--- Start of Passage to read ---

Maybe it’s because I live so close to it and that it’s not a novelty to me. Or maybe it’s just my bad attitude towards it but apart from a lively Sunday market I used to find nothing at all attractive about the Brick Lane area.It was, to me, nothing more than a shit-
I for one welcome them. I think they must be raving mad to want to live there, but it is now a lively vibrant place to be with throngs of fashionable people using the trendy shops, bars, and eateries. Years ago it was deserted in the evenings, now it’s buzzing every night.
The Sunday market still goes on, but even that has declined in standards. There are still a few of the "old school" traders left but there is also a great deal of junk.It’s hard to do a piece about Bethnal Green without giving this once great and loved market a mention so I’ll forget my personal opinions for a while and give you some information about the place, along with some snapshots.
Brick Lane got it’s name from the fact that around 1550 it was in fact, a lane which was used to transport bricks from the nearby brick works. The surrounding land at the North end was excavated for it’s high quality brick earth. Daniel Defoe described this lane as being ‘deeply rutted by carts, bringing bricks from brick works’. The Romans had also noted the quality of the earth centuries before. Bricks from these works were also used after the great fire of 1666 to start rebuilding the city.
I wonder if the bricks used to build the famous Truman chimney came from there!

--- End of Passage to read ---

- [What to do]:
According to the passage about Brick Lane, how did the street get its name?

--- Start of Supplied material ---

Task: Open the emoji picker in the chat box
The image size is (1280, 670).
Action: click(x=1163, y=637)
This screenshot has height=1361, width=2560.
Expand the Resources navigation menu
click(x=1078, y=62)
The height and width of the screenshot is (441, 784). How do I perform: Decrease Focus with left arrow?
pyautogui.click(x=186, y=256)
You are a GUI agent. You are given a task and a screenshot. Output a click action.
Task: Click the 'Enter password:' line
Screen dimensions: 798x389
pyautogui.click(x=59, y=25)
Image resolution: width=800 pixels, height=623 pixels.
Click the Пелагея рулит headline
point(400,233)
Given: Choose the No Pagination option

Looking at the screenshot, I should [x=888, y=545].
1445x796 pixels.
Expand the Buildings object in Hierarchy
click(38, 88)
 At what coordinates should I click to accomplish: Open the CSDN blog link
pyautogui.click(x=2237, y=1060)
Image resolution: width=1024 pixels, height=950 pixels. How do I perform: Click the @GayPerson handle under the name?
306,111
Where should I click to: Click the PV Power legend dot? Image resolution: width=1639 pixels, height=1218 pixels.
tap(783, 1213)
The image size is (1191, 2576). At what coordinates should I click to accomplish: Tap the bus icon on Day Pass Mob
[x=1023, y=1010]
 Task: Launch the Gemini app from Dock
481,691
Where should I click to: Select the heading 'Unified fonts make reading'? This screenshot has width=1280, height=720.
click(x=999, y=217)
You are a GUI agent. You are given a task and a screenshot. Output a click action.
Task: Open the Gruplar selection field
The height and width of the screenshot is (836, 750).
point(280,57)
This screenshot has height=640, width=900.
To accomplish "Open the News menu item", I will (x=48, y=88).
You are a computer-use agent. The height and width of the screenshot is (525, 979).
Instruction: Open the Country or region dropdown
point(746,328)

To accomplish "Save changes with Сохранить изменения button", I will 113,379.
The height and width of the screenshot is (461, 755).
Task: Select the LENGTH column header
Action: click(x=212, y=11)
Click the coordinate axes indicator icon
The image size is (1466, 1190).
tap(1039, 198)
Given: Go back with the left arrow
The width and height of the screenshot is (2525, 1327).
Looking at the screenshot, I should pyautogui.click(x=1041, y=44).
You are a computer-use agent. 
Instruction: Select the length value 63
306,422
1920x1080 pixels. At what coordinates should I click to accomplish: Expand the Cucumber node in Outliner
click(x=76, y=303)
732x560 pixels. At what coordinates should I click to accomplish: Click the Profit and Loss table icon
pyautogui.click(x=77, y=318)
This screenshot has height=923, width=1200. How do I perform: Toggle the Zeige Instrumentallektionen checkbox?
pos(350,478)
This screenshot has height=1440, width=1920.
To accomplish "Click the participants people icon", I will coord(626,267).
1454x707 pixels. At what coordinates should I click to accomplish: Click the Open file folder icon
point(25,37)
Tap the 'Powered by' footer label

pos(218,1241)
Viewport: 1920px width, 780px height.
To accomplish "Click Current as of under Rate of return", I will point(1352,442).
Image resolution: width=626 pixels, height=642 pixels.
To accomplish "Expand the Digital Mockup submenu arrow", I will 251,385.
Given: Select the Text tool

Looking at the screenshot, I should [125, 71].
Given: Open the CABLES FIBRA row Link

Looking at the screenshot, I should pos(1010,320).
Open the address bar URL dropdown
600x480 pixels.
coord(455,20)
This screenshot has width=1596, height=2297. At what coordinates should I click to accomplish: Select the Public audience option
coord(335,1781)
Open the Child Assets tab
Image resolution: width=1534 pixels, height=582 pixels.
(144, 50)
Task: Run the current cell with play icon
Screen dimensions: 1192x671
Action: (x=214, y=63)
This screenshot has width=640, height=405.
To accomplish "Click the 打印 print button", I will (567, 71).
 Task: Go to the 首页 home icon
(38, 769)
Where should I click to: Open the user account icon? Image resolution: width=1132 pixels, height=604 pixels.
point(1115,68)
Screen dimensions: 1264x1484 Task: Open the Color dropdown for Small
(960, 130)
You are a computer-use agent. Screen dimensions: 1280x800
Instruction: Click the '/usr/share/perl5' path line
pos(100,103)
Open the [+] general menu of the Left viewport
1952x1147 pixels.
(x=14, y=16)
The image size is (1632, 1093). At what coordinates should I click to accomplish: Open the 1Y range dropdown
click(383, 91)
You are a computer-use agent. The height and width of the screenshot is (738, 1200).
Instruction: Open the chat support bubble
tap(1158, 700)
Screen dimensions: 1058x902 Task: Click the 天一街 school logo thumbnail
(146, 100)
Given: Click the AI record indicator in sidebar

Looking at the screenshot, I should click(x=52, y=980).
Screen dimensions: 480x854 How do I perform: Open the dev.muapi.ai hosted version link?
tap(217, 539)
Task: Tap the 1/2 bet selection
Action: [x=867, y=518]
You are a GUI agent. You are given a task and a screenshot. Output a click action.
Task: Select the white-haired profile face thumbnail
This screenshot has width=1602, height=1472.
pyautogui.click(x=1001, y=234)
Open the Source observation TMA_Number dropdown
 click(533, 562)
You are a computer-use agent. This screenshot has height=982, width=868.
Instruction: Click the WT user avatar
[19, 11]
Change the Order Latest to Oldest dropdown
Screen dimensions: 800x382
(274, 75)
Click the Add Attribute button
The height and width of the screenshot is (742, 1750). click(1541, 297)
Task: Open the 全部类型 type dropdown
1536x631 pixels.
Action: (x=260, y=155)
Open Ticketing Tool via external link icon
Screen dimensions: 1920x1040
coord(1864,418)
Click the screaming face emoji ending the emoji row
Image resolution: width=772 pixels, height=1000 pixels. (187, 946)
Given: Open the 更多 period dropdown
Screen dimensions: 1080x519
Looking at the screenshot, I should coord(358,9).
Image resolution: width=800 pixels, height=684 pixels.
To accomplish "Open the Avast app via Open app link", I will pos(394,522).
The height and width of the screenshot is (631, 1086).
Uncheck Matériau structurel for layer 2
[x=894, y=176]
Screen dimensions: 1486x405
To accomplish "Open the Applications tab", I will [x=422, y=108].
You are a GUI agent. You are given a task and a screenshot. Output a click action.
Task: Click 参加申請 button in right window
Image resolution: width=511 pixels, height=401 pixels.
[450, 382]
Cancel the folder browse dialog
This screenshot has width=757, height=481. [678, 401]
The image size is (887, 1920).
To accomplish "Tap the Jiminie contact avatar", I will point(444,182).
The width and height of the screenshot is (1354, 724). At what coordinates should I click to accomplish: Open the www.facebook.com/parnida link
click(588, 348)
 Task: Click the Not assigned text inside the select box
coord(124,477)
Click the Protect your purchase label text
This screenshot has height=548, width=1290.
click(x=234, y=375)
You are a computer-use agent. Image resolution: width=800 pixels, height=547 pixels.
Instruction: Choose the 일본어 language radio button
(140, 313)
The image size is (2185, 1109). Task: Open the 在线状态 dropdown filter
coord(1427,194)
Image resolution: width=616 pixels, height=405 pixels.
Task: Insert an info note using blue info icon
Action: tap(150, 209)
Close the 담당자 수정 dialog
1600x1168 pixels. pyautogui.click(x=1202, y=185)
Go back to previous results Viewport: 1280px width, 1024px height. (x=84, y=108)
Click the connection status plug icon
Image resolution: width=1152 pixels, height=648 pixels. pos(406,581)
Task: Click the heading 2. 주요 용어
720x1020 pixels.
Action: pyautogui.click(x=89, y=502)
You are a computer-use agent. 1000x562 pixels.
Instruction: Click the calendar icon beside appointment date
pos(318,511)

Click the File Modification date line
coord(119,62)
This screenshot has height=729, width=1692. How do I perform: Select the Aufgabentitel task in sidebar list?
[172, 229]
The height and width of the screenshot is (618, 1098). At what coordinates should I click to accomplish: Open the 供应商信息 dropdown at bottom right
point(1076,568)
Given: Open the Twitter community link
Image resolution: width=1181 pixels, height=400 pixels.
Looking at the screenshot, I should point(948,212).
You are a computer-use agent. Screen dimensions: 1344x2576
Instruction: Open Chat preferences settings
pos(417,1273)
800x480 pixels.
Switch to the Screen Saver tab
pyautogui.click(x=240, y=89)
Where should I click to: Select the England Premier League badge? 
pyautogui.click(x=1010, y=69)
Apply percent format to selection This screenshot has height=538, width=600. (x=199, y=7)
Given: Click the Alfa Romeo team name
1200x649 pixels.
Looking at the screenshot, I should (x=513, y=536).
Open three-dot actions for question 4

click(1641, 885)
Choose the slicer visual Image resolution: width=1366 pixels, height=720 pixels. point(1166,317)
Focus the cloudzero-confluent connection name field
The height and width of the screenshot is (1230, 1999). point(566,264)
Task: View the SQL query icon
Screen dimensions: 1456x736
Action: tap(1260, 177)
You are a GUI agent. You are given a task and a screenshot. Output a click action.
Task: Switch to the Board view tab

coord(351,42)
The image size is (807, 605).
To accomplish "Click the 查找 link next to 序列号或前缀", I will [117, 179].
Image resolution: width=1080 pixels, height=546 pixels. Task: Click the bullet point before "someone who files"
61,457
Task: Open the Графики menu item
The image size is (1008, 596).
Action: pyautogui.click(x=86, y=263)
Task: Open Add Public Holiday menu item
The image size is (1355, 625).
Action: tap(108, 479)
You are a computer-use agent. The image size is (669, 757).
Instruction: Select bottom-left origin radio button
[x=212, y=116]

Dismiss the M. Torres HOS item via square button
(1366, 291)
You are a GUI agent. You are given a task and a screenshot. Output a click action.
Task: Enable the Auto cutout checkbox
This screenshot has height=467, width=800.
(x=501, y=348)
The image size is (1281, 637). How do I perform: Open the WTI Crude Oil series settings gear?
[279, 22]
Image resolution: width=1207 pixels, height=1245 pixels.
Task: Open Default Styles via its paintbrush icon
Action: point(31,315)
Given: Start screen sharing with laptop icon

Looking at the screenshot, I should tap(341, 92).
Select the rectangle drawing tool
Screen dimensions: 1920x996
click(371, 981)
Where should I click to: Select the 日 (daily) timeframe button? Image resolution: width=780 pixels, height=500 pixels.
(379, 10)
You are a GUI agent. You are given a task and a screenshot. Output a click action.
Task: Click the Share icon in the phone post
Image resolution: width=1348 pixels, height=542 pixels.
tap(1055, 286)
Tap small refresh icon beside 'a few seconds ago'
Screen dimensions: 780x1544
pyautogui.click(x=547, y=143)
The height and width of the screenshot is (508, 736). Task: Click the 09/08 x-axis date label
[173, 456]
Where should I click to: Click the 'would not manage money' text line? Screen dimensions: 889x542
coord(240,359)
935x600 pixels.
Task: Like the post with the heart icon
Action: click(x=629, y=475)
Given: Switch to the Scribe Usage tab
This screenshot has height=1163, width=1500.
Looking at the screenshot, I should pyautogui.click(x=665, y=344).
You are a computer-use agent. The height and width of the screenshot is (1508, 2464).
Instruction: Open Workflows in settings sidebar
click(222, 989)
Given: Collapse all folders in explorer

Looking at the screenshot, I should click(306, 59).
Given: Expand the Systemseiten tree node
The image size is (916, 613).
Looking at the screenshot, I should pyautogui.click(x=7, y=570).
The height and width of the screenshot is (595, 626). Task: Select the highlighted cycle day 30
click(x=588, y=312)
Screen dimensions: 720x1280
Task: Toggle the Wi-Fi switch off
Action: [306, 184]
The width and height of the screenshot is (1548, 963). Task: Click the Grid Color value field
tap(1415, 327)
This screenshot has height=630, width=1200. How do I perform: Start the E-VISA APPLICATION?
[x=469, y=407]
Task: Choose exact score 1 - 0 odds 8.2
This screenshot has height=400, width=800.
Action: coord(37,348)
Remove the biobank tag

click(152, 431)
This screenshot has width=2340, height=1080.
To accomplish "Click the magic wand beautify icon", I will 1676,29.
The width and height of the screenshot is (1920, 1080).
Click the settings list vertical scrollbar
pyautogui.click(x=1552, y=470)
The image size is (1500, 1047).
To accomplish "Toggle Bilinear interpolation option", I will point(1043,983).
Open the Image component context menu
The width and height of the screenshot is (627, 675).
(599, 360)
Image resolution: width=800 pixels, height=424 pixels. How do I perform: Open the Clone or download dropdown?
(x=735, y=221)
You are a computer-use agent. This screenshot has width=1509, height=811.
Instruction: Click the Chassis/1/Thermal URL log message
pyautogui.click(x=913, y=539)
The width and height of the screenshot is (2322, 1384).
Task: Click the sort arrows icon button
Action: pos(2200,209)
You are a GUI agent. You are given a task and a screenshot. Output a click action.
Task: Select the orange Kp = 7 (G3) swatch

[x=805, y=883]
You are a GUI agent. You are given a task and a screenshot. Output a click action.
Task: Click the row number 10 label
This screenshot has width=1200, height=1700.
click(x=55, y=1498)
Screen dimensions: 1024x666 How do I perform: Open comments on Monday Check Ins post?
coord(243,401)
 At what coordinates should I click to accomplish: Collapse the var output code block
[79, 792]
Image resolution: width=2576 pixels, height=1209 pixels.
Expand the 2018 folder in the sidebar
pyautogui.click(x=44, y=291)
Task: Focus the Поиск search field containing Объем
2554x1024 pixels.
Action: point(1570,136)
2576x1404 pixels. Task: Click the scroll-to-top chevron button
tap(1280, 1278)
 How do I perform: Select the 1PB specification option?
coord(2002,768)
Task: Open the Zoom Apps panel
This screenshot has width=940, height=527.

--- End of Supplied material ---

- [Answer for this exercise]:
Around 1550 it was a lane used to transport bricks from the nearby brick works.